Lecture Notes on Financial Accounting
Investments are assets not directly identified with the entity’s normal operating activities but are nonetheless acquired to: 1) generate income on idle cash; 2) exercise significant influence or control over another entity; 3) establish long-term relationships with suppliers and creditors; 4) accumulate funds for future use; 5) benefit from capital appreciation; or 6) protect from possible future risks.
I. Investments in Securities are interests or shares in the debt or equity instrument of another entity. These are covered by IFRS 9 and IAS 28.
Types of Securities: 1) Equity securities represent ownership interests in an entity in the form of preference shares, ordinary shares, share warrants, call options and put options. 2) Debt securities represent a creditor relationship with an entity in the form of Philippine treasury bills, corporate bonds and convertible debts.

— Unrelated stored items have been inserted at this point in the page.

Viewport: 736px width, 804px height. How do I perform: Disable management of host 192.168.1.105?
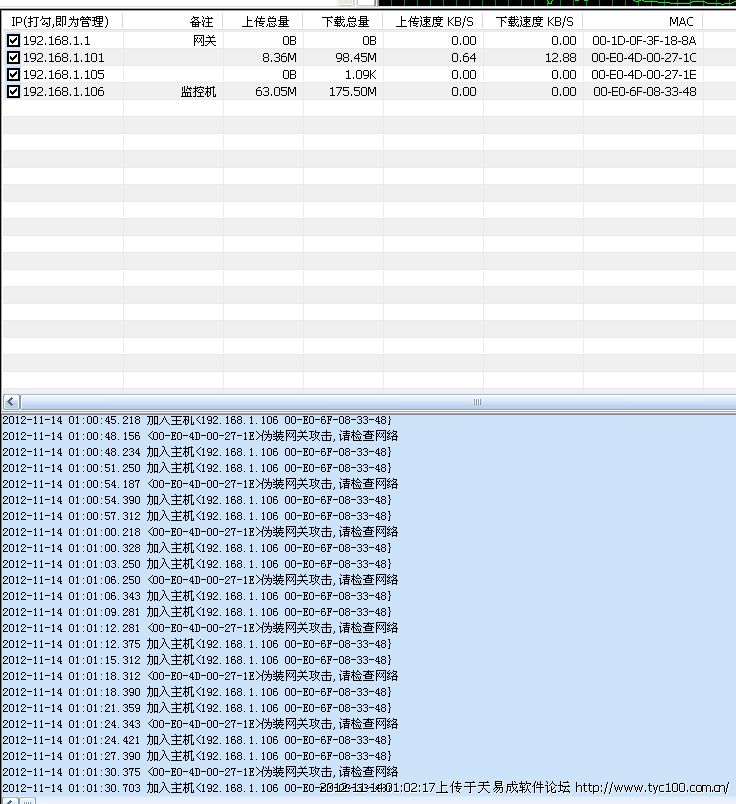(13, 75)
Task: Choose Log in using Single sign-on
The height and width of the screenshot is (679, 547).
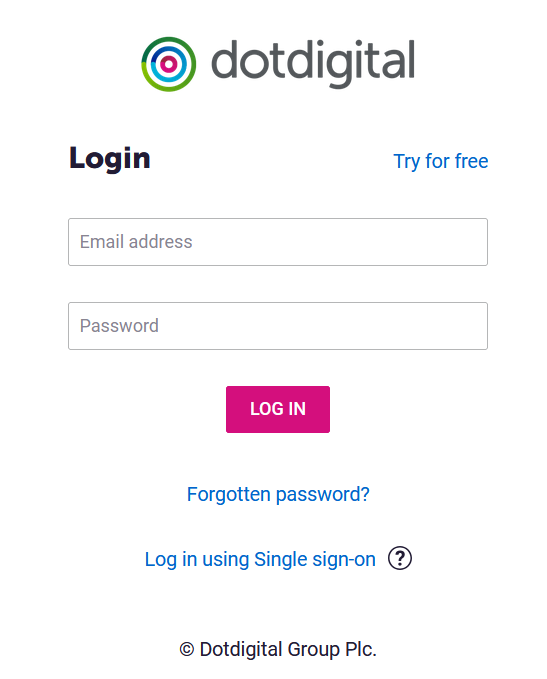Action: [x=260, y=559]
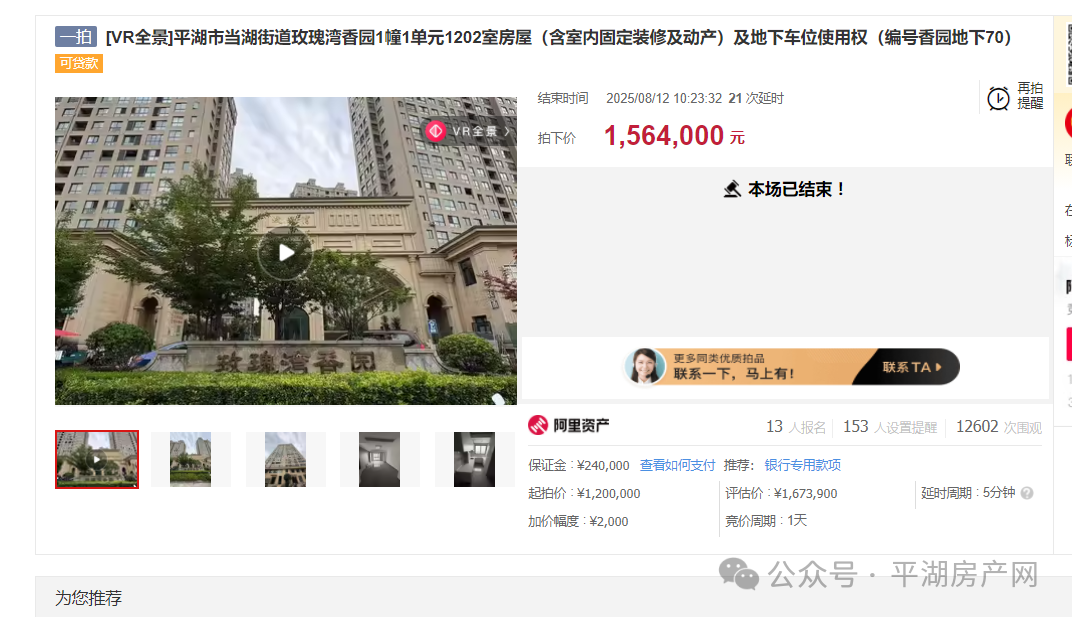Open the 查看如何支付 link

(x=677, y=465)
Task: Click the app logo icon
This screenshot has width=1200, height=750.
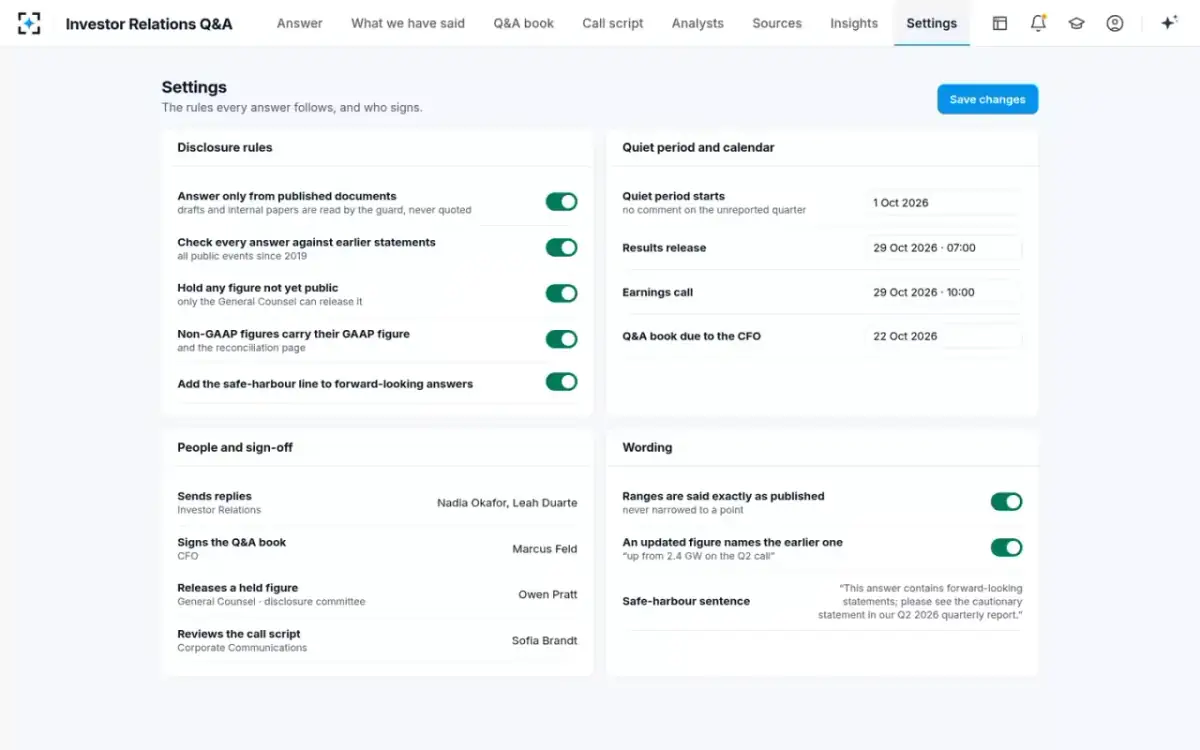Action: click(29, 23)
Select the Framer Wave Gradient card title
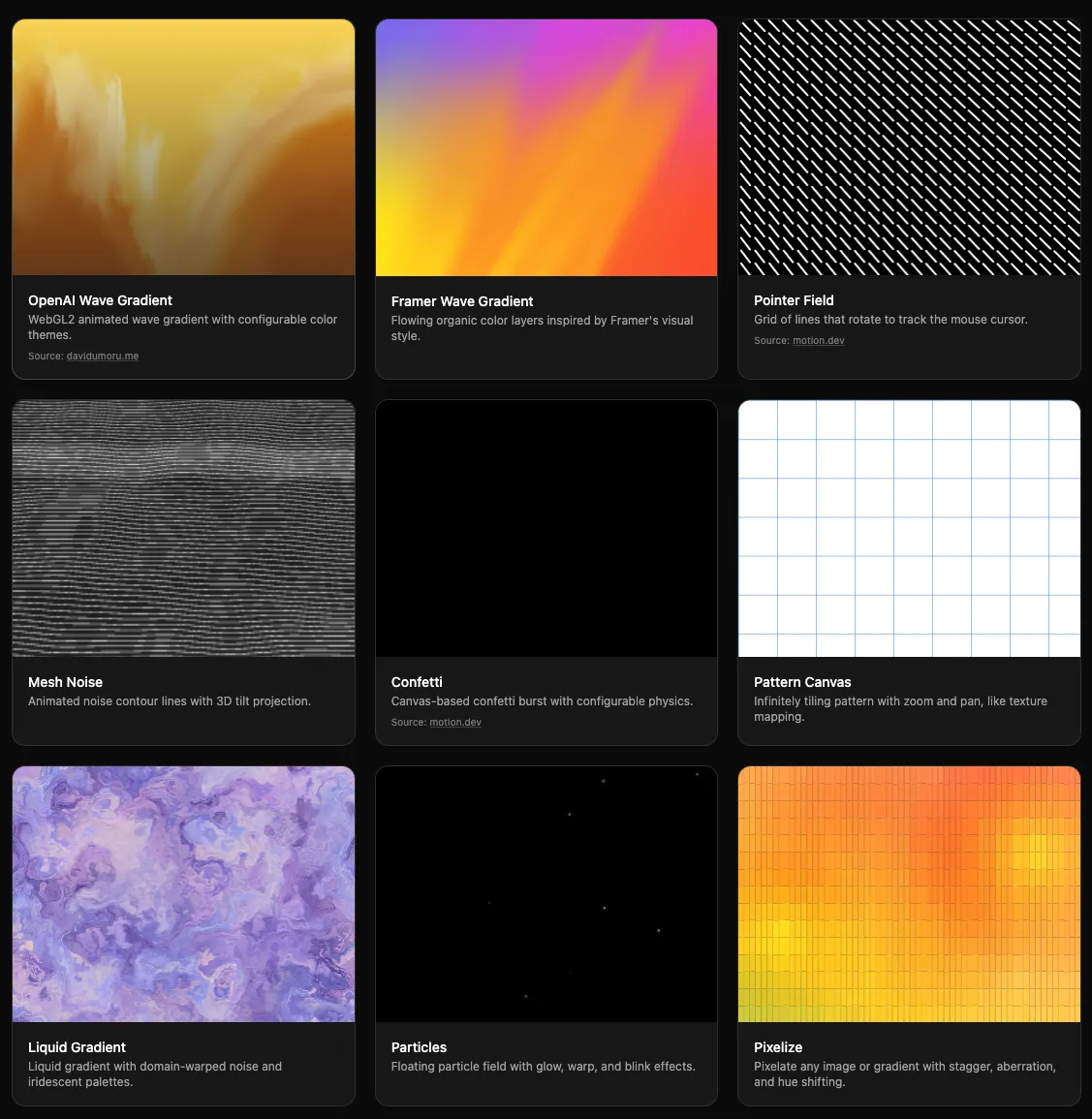The height and width of the screenshot is (1119, 1092). tap(462, 301)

A. Investment in Equity Securities are classified as: 1) Financial assets at FV thru PL - ownership of less than 20% with 2) Financial assets at FV thru OCI no significant influence; at FV 3) Investment in associate - ownership of 20% to 50% with significant influence; use equity method 4) Investment in subsidiaries – ownership of more than 50% with control over the investee; consolidated FS (to be discussed in FINACC 3)
Financial Assets at Fair Value:
1) Financial assets at FV thru PL or Trading securities Initially, these are measured at cost and transaction costs are treated as outright expenses. Subsequently at reporting date, these are adjusted to FV and the corresponding gain or loss is recognized in profit or loss.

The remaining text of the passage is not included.